Facilitating the Teaching of Product Development

Product Development is a key topic for many engineering courses and educational programmes. The Product Development Process, as applied in industry, consists of all the necessary steps to bring a new or redesigned product to the market. Although the process is practiced in many different ways, depending on, for instance, company size and customer requirements, there are many common elements. These need to be covered by University teaching to prepare students for jobs in industry. This paper considers how students can be supported to make open, creative and well informed decisions in several stages of the product development process. A teaching approach suitable for the product development process is described and investigated. The pedagogic context of the approach is project based learning in small student groups with short regular meetings with an instructor for consultation and supervision. The educational resources that are used consist of a combination of materials and manufacturing process databases, eco-performance indicators, as well as computer based selection and visualization tools. The methodology has been tested in a class of third year undergraduate students of Mechanical Engineering taking a course in Product Development.

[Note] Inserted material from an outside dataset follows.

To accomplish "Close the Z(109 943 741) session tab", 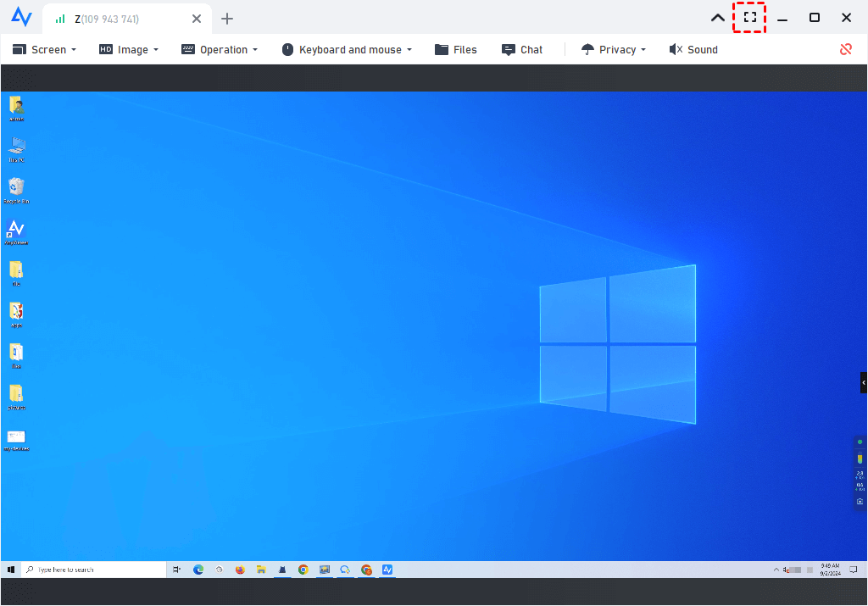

One group of 4 students was followed during the development of a liquid container also serving as a construction element for use in developing countries or in disaster areas. Specific details of the teaching approach, the use of computer resources as a project tool, examination of the project and assessment of the results by the instructor and by the students are reported. It was found that the computer based tools employed could be used in a generic manner to facilitate the learning related to the following steps of a product development process: specification of product function and requirements, screening and scoring (ranking) of concepts, optimization of properties for the final design, including manufacturing selection and costing, as well as evaluation of properties of the final product to be used by marketing We believe that the findings are useful for many different directions within product development, for example Design for X (DfX) which is commonly used to represent different design focuses. In particular, X could stand for Manufacturing or Environment in our approach. Furthermore, the approach is compatible with Concurrent Engineering.